I am indeed worried that R will split into two different "dialects. Though Peng's speculation may be correct if one views R strictly as a programming language, R is a statistical tool. As explained earlier in this document, Tidy is at odds with the most R statistical packages. Though packages like broom might be developed to bridge the gap in some specific instances, there obviously are far too many packages for this to be realistic. It is here that the divide between the Tidy and base-R worlds may be mostly keenly manifest.

Sadly, that divide has occasionally become personal. For instance, there was harsh public criticism from some in RStudio and the firm's allies, toward the base-R-favoring R/Finance Conference in 2018, accusing the conference organizers of being insensitive to gender diversity. In my view, this was quite unfair, and it was my first exposure to a bitter base/Tidy divide. It was also my first real exposure to Twitter. Shortly after the conference, an RStudio employee asked me, "What do you think of the tweetstorm about the conference?", total news to me. I was shocked by the vitriol.

Some in RStudio have Twitter-blocked some of the Tidy critics, abruptly ending frank but civil conversation. In my case, one major RStudio developer made quite a show of it, tweeting a screen shot in which "You have blocked this user" is repeated dozens of times. There was also tension between RStudio and Matt Dowle, author of data.table, a technically superior competitor to dplyr.

Some room for optimism

But the good news is that both sides have been making attempts at reconciliation. Especially notable is that the R Core Group, a body that controls the development of base-R, recently added a native pipe to the language. I doubt many in that group actually use it, but it is an impressive olive branch. The R Foundation now includes a number of pro-Tidy members.
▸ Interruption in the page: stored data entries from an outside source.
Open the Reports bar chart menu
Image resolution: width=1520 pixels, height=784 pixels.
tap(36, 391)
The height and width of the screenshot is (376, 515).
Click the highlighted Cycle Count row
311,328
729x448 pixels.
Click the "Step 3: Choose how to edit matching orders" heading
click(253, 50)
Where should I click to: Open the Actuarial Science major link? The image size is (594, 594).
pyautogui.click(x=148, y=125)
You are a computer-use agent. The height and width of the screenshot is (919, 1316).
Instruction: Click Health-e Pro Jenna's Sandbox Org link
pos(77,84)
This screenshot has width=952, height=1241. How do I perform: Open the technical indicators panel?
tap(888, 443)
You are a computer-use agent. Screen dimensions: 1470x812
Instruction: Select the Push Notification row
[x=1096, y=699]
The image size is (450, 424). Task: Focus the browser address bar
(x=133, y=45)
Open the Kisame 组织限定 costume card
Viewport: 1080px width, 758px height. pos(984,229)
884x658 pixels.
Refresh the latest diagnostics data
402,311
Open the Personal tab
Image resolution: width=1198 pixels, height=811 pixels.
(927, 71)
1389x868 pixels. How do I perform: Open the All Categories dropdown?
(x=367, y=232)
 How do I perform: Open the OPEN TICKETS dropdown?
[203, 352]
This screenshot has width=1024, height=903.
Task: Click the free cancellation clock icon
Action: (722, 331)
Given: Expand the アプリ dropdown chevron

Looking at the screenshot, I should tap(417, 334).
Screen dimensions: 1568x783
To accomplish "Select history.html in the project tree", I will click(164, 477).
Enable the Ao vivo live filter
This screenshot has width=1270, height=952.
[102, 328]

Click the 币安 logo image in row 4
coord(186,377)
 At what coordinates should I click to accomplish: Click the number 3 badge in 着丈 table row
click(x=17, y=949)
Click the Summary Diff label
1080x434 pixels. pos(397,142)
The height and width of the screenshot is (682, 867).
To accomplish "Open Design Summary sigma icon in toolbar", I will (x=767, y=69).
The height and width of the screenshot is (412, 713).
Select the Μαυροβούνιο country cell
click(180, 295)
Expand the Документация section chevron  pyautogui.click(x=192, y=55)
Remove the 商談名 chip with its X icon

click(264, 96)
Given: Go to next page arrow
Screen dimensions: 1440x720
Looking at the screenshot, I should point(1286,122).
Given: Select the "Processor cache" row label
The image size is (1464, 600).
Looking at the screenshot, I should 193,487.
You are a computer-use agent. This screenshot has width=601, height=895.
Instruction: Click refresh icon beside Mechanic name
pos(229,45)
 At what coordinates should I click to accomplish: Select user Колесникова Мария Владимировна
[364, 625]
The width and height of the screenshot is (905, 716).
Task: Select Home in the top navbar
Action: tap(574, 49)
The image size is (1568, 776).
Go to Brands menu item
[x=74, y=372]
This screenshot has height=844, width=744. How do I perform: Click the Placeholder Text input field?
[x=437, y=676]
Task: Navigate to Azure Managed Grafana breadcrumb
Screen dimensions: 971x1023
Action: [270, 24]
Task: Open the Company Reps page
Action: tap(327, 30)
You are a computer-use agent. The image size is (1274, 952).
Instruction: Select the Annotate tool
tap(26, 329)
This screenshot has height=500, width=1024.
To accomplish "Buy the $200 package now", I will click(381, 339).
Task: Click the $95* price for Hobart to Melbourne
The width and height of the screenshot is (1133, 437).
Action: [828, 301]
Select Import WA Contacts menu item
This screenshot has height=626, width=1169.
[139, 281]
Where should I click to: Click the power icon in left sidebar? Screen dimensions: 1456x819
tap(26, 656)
RStudio, including Hadley, has also made various conciliatory public remarks. Indeed, my meeting with RStudio CEO JJ Allaire in 2019 came at JJ's suggestion. Around that time, JJ also met with Matt Dowle. Also in 2019, RStudio stopped viewing data.table as a rival, and announced the release of dtplyr, a Tidy-syntax front end to data.table. Since data.table is much faster on large datasets than dplyr, this was a win-win for the entire R community.

Hopefully we will be seeing more of these positive trends in the coming years. As I explained in that meeting with JJ, the best form of reconciliation on RStudio's part would be to encourage instructors in the Tidy community to teach a mixture of Tidy and base-R.

It should be noncontroversial that R learners should be given a choice of tools, and that they themselves should decide what is the best one to use in any given setting. And if for example some thus-empowered useR feels that

mtcars$hwratio <- mtcars$hp / mtcars$wt

is more convenient than

mtcars %>% mutate(hwratio=hp/wt) -> mtcars

so be it. There will be other cases in which the graduates of mixed instruction find the Tidy solution more appealing. Rest assured, Tidy is here to stay.